AIM OF THE EXERCISE - Once you have read the entries below, give them all again without any difference.

═════ RECORDS SHOWN ═════

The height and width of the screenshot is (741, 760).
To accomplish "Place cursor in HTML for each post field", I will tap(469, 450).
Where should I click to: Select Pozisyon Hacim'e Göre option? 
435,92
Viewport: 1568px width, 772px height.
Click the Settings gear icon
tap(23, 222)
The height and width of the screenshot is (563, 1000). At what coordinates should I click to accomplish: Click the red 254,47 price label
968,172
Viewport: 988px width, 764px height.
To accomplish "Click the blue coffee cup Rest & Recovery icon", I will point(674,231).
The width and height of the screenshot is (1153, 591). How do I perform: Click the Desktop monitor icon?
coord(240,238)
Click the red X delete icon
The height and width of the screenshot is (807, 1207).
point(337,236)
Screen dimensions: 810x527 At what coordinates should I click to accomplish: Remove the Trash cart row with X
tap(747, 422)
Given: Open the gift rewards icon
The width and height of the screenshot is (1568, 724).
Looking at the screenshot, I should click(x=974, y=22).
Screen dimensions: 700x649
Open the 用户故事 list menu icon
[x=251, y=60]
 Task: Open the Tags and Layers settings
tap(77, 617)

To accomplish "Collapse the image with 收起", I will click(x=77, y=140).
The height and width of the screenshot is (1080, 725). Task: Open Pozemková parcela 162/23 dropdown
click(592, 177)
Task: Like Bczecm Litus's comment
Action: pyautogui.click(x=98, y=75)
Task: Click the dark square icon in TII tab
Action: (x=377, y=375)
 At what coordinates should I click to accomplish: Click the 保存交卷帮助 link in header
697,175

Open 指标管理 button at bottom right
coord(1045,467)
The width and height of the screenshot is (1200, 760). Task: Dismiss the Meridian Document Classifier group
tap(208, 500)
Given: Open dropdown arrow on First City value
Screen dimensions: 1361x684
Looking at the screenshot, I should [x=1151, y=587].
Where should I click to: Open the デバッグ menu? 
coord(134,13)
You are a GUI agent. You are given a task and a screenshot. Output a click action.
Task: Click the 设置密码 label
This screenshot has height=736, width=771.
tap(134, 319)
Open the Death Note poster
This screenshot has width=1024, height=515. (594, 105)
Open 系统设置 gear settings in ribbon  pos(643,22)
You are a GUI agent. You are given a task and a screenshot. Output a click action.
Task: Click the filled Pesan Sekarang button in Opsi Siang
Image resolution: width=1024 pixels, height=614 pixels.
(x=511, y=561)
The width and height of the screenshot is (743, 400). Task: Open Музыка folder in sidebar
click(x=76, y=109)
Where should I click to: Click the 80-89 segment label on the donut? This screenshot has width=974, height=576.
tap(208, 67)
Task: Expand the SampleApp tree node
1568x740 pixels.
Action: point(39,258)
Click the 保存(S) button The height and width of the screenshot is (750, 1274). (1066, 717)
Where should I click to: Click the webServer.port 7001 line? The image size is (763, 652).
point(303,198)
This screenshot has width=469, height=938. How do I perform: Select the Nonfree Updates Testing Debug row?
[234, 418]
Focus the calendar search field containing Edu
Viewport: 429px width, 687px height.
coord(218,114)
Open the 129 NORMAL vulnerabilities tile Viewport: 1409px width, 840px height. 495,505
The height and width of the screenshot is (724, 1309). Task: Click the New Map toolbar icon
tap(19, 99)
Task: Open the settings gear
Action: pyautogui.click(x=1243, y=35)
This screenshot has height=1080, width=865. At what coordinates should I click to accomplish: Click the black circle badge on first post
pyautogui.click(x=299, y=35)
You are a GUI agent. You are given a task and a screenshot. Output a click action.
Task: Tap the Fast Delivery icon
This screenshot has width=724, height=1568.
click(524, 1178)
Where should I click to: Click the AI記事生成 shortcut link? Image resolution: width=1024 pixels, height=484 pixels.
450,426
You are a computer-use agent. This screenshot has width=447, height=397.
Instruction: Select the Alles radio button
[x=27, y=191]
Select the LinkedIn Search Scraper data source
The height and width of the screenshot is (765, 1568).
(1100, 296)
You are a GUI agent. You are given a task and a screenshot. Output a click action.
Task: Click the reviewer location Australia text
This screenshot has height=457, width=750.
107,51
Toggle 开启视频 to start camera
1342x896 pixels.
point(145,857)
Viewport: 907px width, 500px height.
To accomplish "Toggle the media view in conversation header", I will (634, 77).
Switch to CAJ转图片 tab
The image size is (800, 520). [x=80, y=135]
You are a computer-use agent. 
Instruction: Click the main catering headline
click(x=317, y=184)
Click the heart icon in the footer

═════

RESPONSE BELOW -
The height and width of the screenshot is (741, 760).
To accomplish "Place cursor in HTML for each post field", I will tap(469, 450).
Where should I click to: Select Pozisyon Hacim'e Göre option? 
435,92
Viewport: 1568px width, 772px height.
Click the Settings gear icon
tap(23, 222)
The height and width of the screenshot is (563, 1000). At what coordinates should I click to accomplish: Click the red 254,47 price label
968,172
Viewport: 988px width, 764px height.
To accomplish "Click the blue coffee cup Rest & Recovery icon", I will point(674,231).
The width and height of the screenshot is (1153, 591). How do I perform: Click the Desktop monitor icon?
coord(240,238)
Click the red X delete icon
The height and width of the screenshot is (807, 1207).
point(337,236)
Screen dimensions: 810x527 At what coordinates should I click to accomplish: Remove the Trash cart row with X
tap(747, 422)
Given: Open the gift rewards icon
The width and height of the screenshot is (1568, 724).
Looking at the screenshot, I should click(x=974, y=22).
Screen dimensions: 700x649
Open the 用户故事 list menu icon
[x=251, y=60]
 Task: Open the Tags and Layers settings
tap(77, 617)

To accomplish "Collapse the image with 收起", I will click(x=77, y=140).
The height and width of the screenshot is (1080, 725). Task: Open Pozemková parcela 162/23 dropdown
click(592, 177)
Task: Like Bczecm Litus's comment
Action: pyautogui.click(x=98, y=75)
Task: Click the dark square icon in TII tab
Action: (x=377, y=375)
 At what coordinates should I click to accomplish: Click the 保存交卷帮助 link in header
697,175

Open 指标管理 button at bottom right
coord(1045,467)
The width and height of the screenshot is (1200, 760). Task: Dismiss the Meridian Document Classifier group
tap(208, 500)
Given: Open dropdown arrow on First City value
Screen dimensions: 1361x684
Looking at the screenshot, I should [x=1151, y=587].
Where should I click to: Open the デバッグ menu? 
coord(134,13)
You are a GUI agent. You are given a task and a screenshot. Output a click action.
Task: Click the 设置密码 label
This screenshot has height=736, width=771.
tap(134, 319)
Open the Death Note poster
This screenshot has width=1024, height=515. (594, 105)
Open 系统设置 gear settings in ribbon  pos(643,22)
You are a GUI agent. You are given a task and a screenshot. Output a click action.
Task: Click the filled Pesan Sekarang button in Opsi Siang
Image resolution: width=1024 pixels, height=614 pixels.
(x=511, y=561)
The width and height of the screenshot is (743, 400). Task: Open Музыка folder in sidebar
click(x=76, y=109)
Where should I click to: Click the 80-89 segment label on the donut? This screenshot has width=974, height=576.
tap(208, 67)
Task: Expand the SampleApp tree node
1568x740 pixels.
Action: point(39,258)
Click the 保存(S) button The height and width of the screenshot is (750, 1274). (1066, 717)
Where should I click to: Click the webServer.port 7001 line? The image size is (763, 652).
point(303,198)
This screenshot has width=469, height=938. How do I perform: Select the Nonfree Updates Testing Debug row?
[234, 418]
Focus the calendar search field containing Edu
Viewport: 429px width, 687px height.
coord(218,114)
Open the 129 NORMAL vulnerabilities tile Viewport: 1409px width, 840px height. 495,505
The height and width of the screenshot is (724, 1309). Task: Click the New Map toolbar icon
tap(19, 99)
Task: Open the settings gear
Action: pyautogui.click(x=1243, y=35)
This screenshot has height=1080, width=865. At what coordinates should I click to accomplish: Click the black circle badge on first post
pyautogui.click(x=299, y=35)
You are a GUI agent. You are given a task and a screenshot. Output a click action.
Task: Tap the Fast Delivery icon
This screenshot has width=724, height=1568.
click(524, 1178)
Where should I click to: Click the AI記事生成 shortcut link? Image resolution: width=1024 pixels, height=484 pixels.
450,426
You are a computer-use agent. This screenshot has width=447, height=397.
Instruction: Select the Alles radio button
[x=27, y=191]
Select the LinkedIn Search Scraper data source
The height and width of the screenshot is (765, 1568).
(1100, 296)
You are a GUI agent. You are given a task and a screenshot. Output a click action.
Task: Click the reviewer location Australia text
This screenshot has height=457, width=750.
107,51
Toggle 开启视频 to start camera
1342x896 pixels.
point(145,857)
Viewport: 907px width, 500px height.
To accomplish "Toggle the media view in conversation header", I will (634, 77).
Switch to CAJ转图片 tab
The image size is (800, 520). [x=80, y=135]
You are a computer-use agent. 
Instruction: Click the main catering headline
click(x=317, y=184)
Click the heart icon in the footer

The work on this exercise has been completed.